As for “moral hazard” … no one working in modern corporate America has any right using the word “moral” in any sentence. We have built a society that is constructed on the idea of protecting people from being held responsible for their bad acts, as long as the destruction they’re causing is done in the name of profit. The whole point of the various corporate structures is to allow people to act immorally. INC, LLC, LLP … an alphabet soup that has been cooked up to allow people to act as agents for non-born persons in the pursuit of profit. Turn down that medical procedure or go ahead and polute local waters … you have a fiduciary duty to maximize profit for the company, NO MATTER WHAT.

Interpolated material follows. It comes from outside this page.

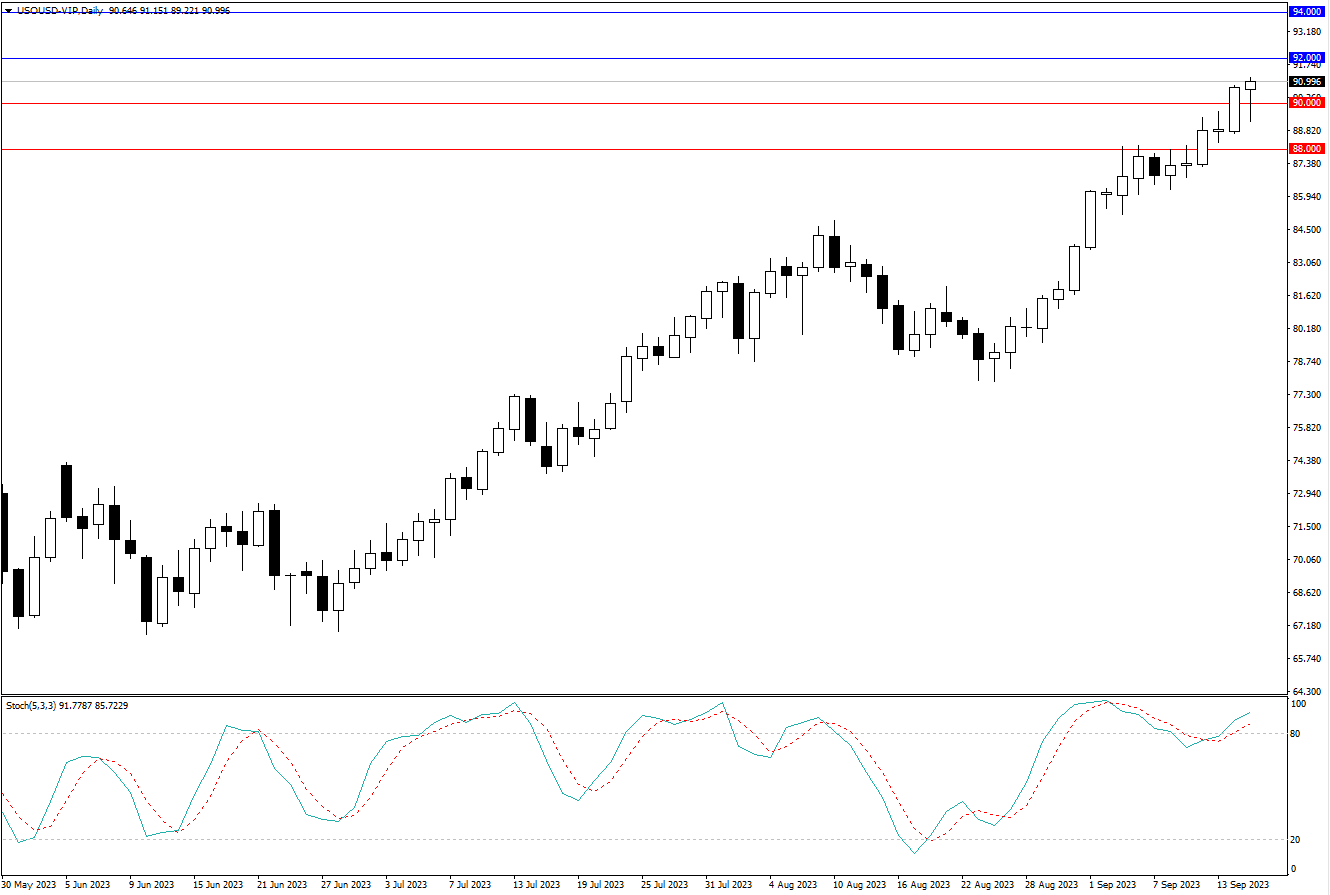1330x895 pixels.
Task: Click the latest candlestick on the chart
Action: click(1250, 86)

Where is the “moral hazard” line drawn? Apparently it only applies to people willing to take a chance to grab that myth, the American Dream, who’re willing to believe the cons and inducements spun out for them by financial professionals and their own government and the screaming morons called “business reporters”. Those very same hopeful schlubs who reached for the ring as the US merry go round spun them ’round should have been smarter/less greedy/more “responsible” are the source of all of our problems … even though the entire economy and tax structure is set up to reward overconsumption, social structures are in place that encourage grasping for just a little more if you want to fit in. If you want to have something to talk about around the watercooler at the job you got by going deeply into debt for your education, buying the required dress clothes, paying the payments on that house and car that zoning and water use decisions encourage you to have, you had better get that credit line and try to maintain a good FICA score. I suppose monkeys living in the shrinking forests could have been more responsible about the amount of fruit they were eating as it disappeared, too. We hairless apes, most of us anyway, are just trying to get by, and maybe get a little more for our families and friends. We may be stupid, but the decisions that got us into this mess are part of the general structure of things, and the assholes yelling loudest about “moral hazard” are the very ones who profited the most from it.


Responses

  1. Hyperventaliating?

    That’s a portmanteau – a word that combines two other words. Hyperventilating while retaliating: putting someone in their place with such emotional force that you pant.

    There is an entire class of hyperventaliating media people in the conservasphere today. The reason is that money buys you the right to outrage, and the more of it you have, the more you can vent.